Detective Peter Diamond is tasked with crowd control during an annual half marathon in Bath, England. When he learns that one of the runners never crossed the finish line and disappeared without a trace, Diamond wonders if he has been a spectator to murder.
The Finisher is distinct in my mind due to its integration of technology, its multiple perspectives, and its banter between characters ... As a mystery itself, it’s quite compelling and demands to be read in a single, long sitting. Where it falters, though, is in some of its literary elements. Lovesey’s characters sometimes serve as plot elements rather than full-fledged people. One character, simply known as Jones, provides a vaguely deus ex machina role in the overall story.
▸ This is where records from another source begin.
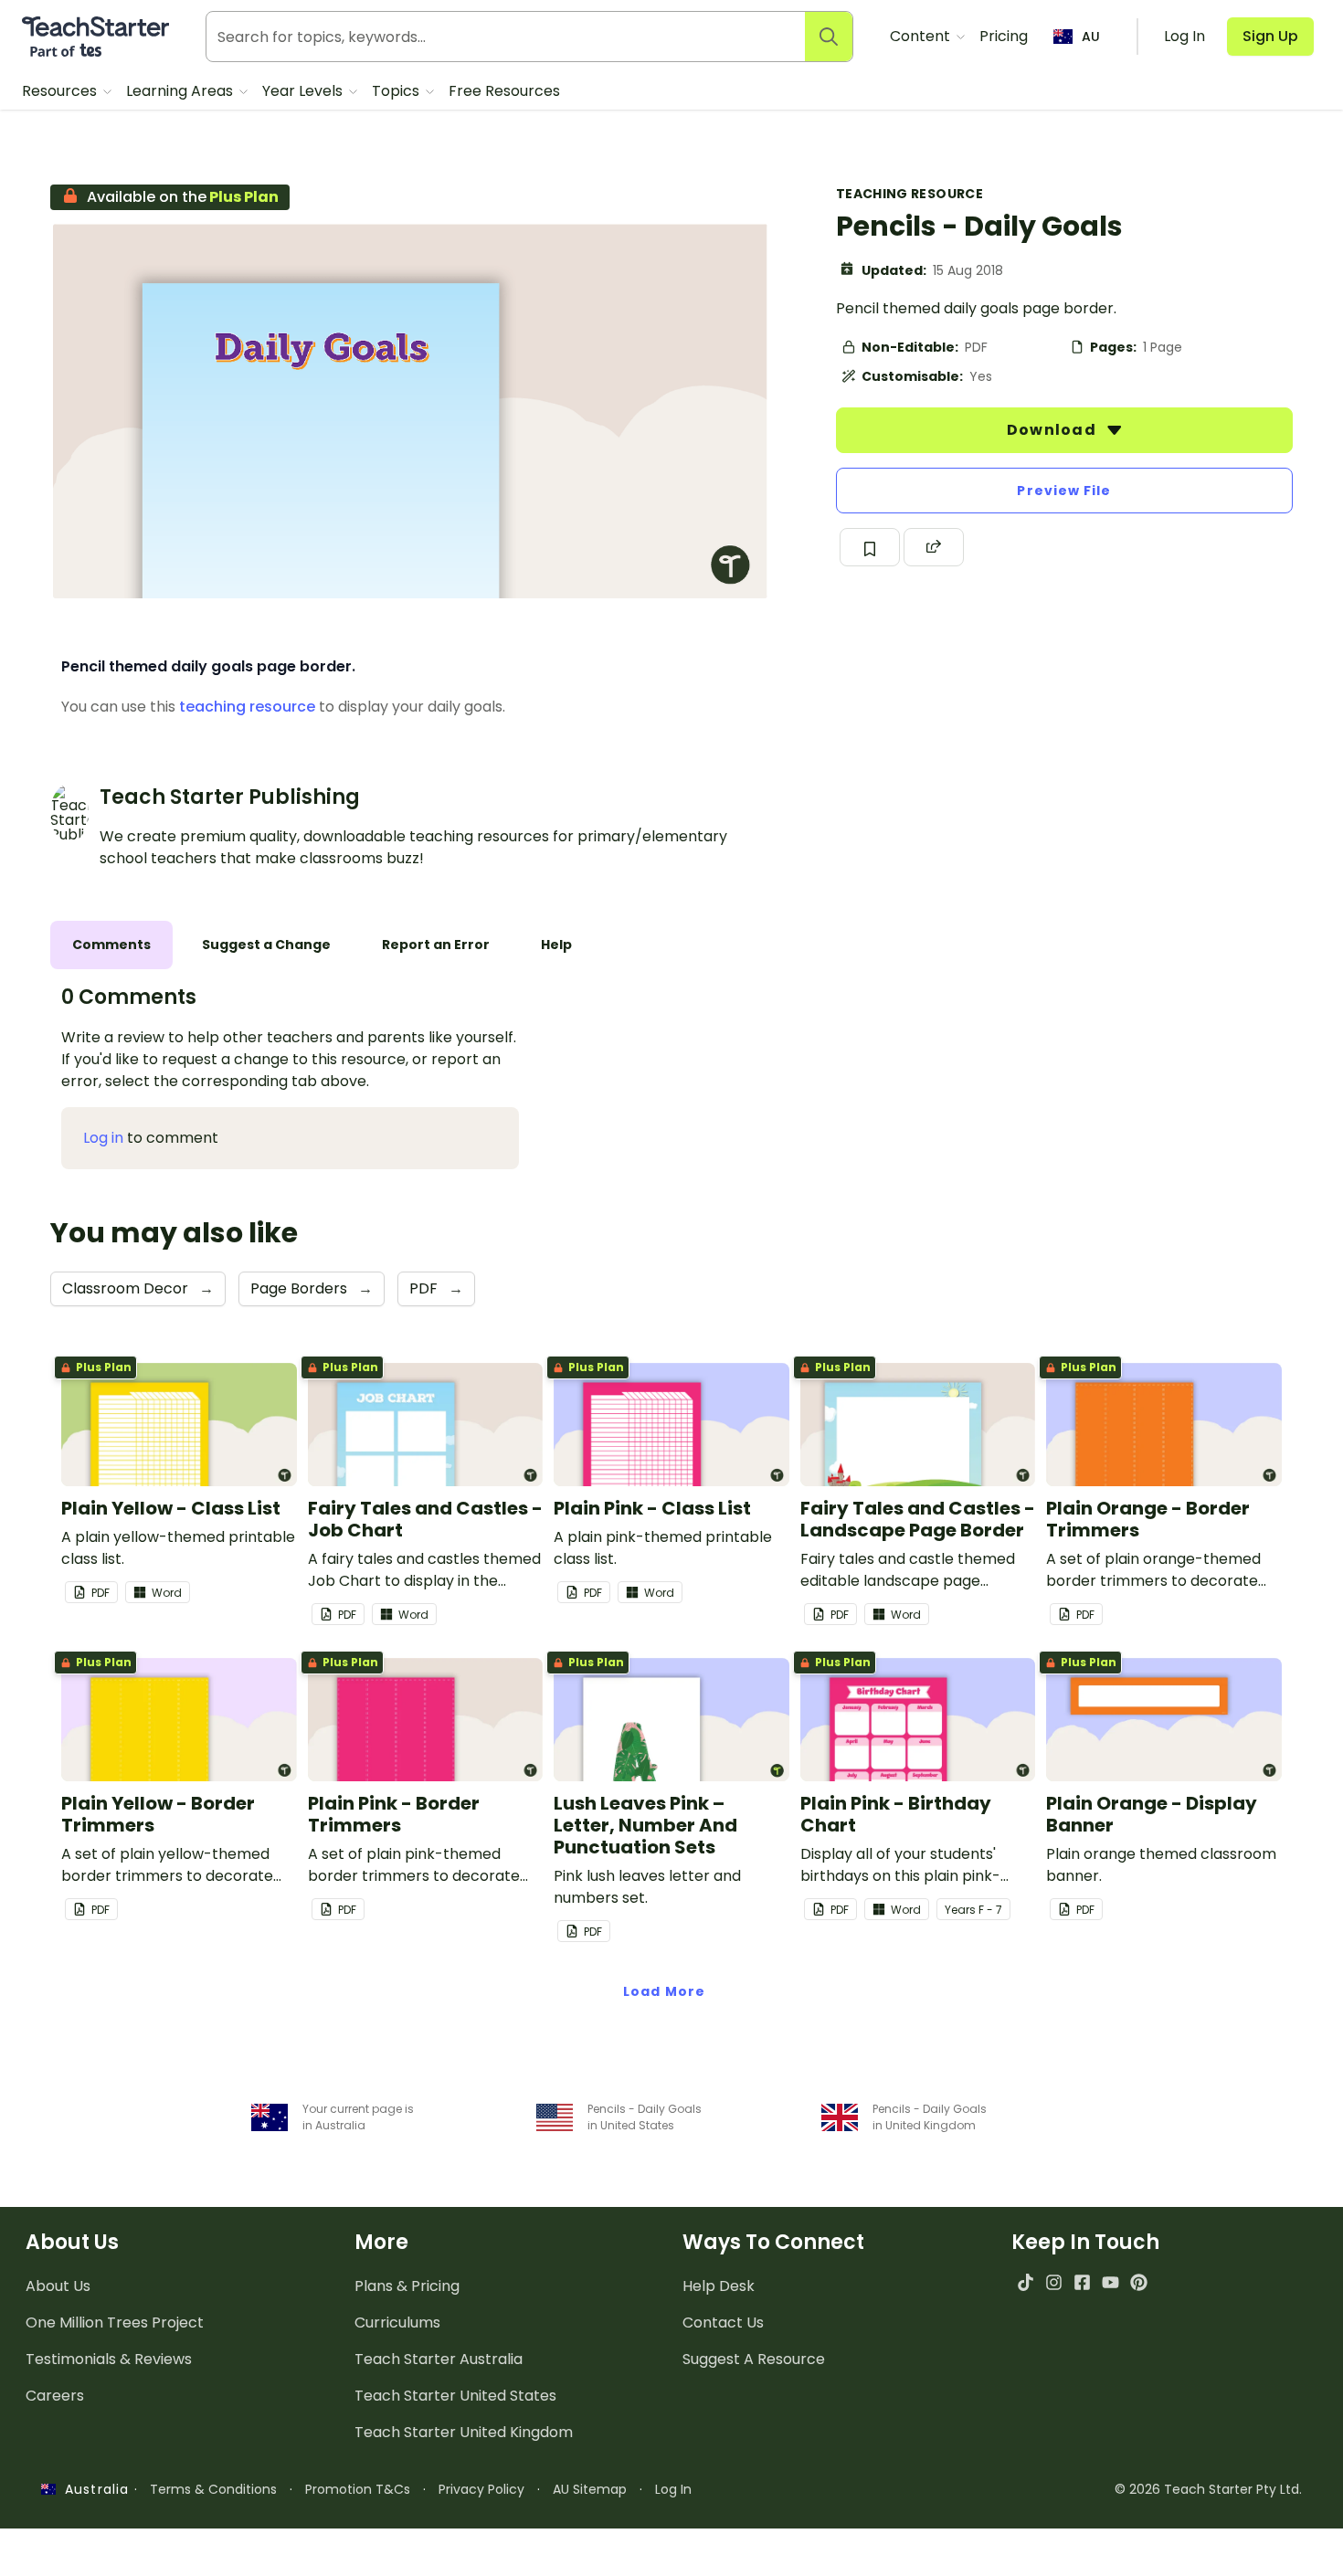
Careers (55, 2395)
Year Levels (304, 90)
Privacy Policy (481, 2489)
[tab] (111, 945)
Narratives are picked up and set aside at whim and, at times, information is withheld a little too long to be seen as believable. Some plot threads feel unresolved, especially given the amount of time we’re given with the characters in question. Perhaps the greatest detractor here, however, is dialogue. Much of the novel is spent in banter, all pleasingly British and perhaps compelling to Lovesey’s longtime fans. As a new reader, I found it distracting. We’re held in meandering conversations for pages on end ... Despite the flaws in The Finisher, I came away impressed by the storytelling, the relative pace of the plot, and of the frequent twists and turns that made this a compelling read.
In a time when travel is severely limited by the pandemic, Mr. Lovesey’s descriptive passages will have armchair explorers chomping at the bit ... The author indulges in some detective story clichés that weaken his otherwise ingenious plot: a hostile (female) superior officer who impedes Diamond’s progress, an injury in the quarry that further puts the detective out of commission, and an extraneous subplot about human trafficking of Albanian refugees. These are offset, however, by vivid images of Bath’s unknown underground, along with tantalizing tidbits that bring the reader into the heart of this ceaselessly alluring ancient city.
All the signature elements of this acclaimed series are present: the gin-dry humor, the engaging characters, the ending that kills you before you know you’re dead ... Slowly, but with relentless pacing and magical writing...the plotlines converge. Surprises abound, like the corpse with a mind of its own ... the finale reminds us that Diamond is a relentless, hard-edged, strictly-business copper.